═════ Available data

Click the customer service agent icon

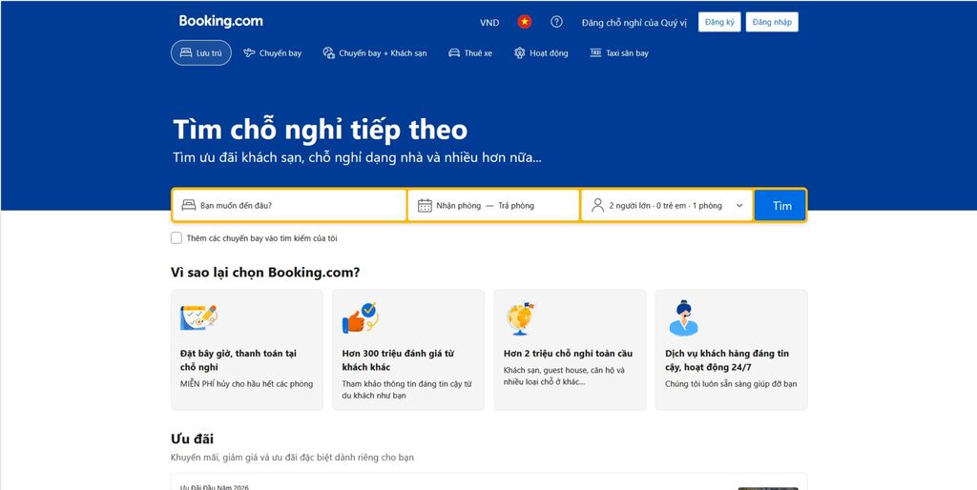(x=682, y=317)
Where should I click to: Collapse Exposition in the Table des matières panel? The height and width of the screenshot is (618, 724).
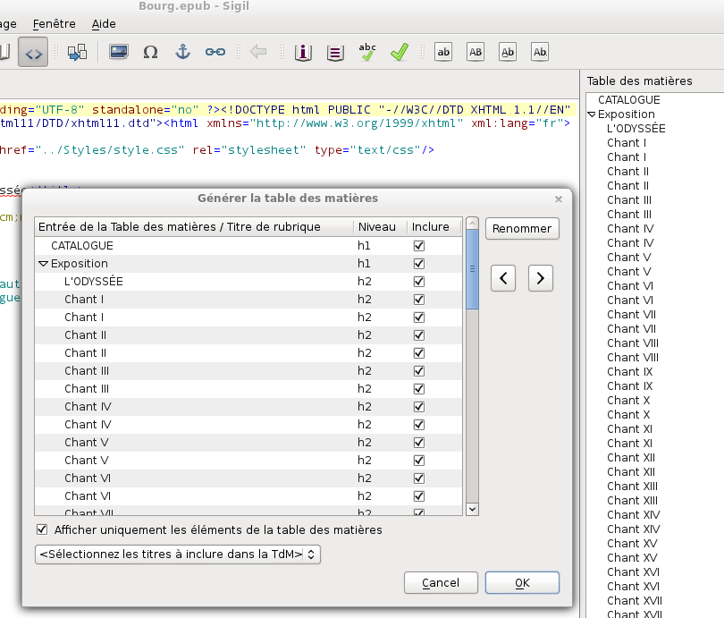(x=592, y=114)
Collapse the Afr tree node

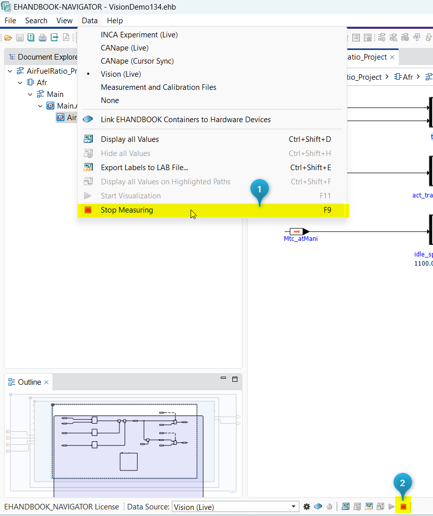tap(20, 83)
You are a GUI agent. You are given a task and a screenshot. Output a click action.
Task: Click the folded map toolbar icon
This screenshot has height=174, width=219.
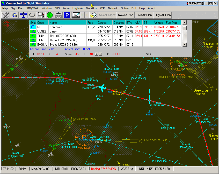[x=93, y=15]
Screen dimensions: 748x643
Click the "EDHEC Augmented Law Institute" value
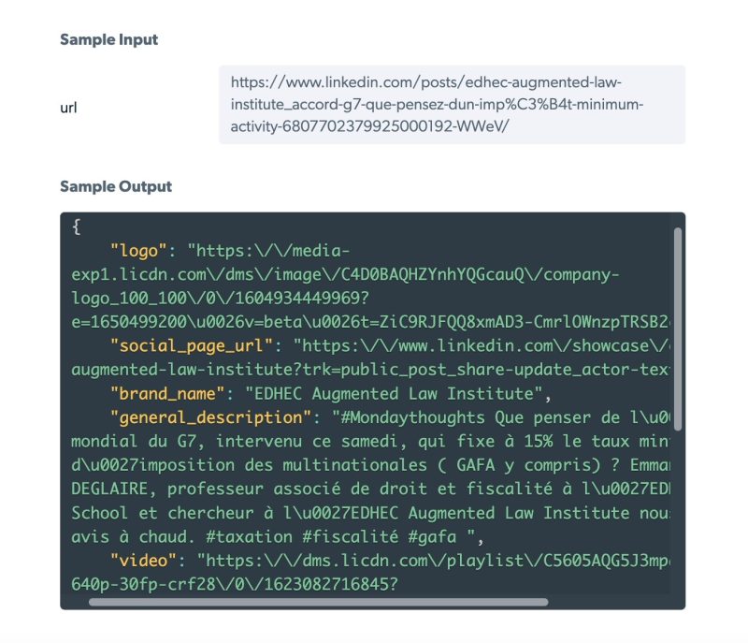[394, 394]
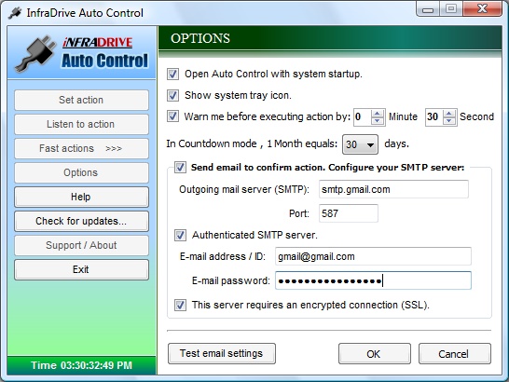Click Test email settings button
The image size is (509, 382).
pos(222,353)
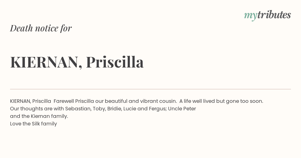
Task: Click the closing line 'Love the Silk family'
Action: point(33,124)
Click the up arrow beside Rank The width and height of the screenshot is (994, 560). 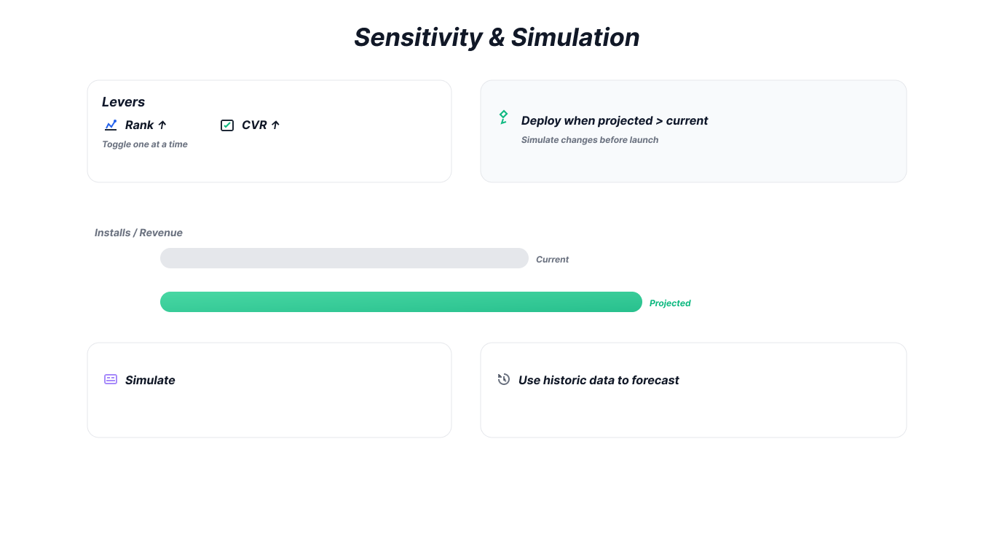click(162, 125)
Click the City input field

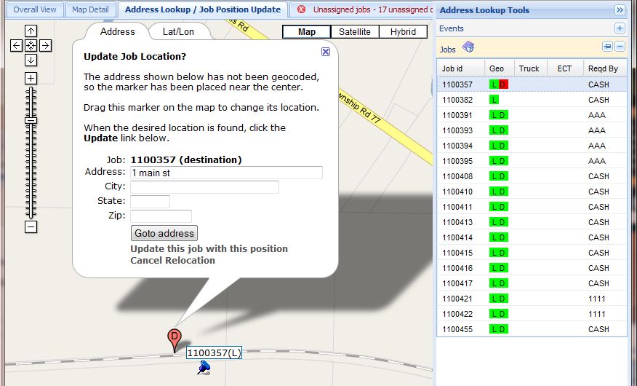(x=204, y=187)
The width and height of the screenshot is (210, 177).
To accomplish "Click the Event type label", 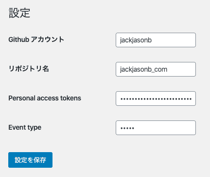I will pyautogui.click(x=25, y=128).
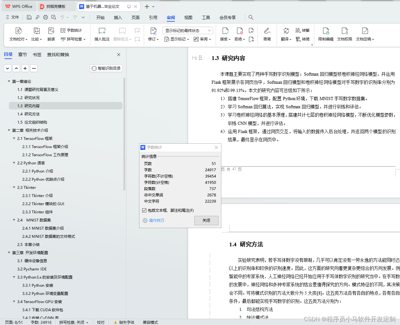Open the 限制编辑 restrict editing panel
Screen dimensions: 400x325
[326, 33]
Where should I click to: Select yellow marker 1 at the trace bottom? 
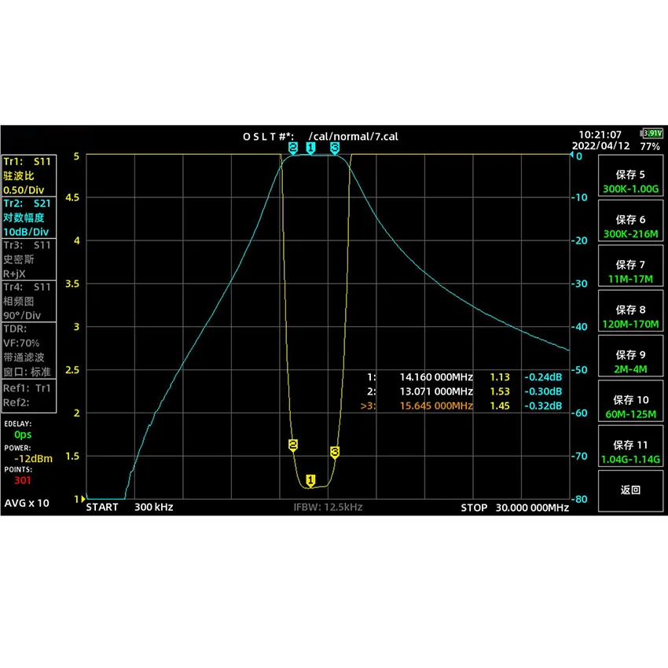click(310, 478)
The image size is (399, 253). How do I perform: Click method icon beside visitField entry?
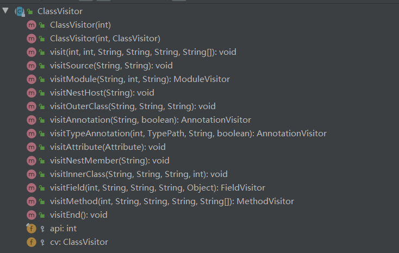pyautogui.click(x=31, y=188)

══════════

When copying from the data above, print only the lines from the line containing "Task: Click the folded map toolbar icon" to the line containing "Screen dimensions: 748x643", exactly, and leave the pictures out.

**Problem solution**.
Task: Click the folded map toolbar icon
This screenshot has height=174, width=219.
[x=93, y=15]
Screen dimensions: 748x643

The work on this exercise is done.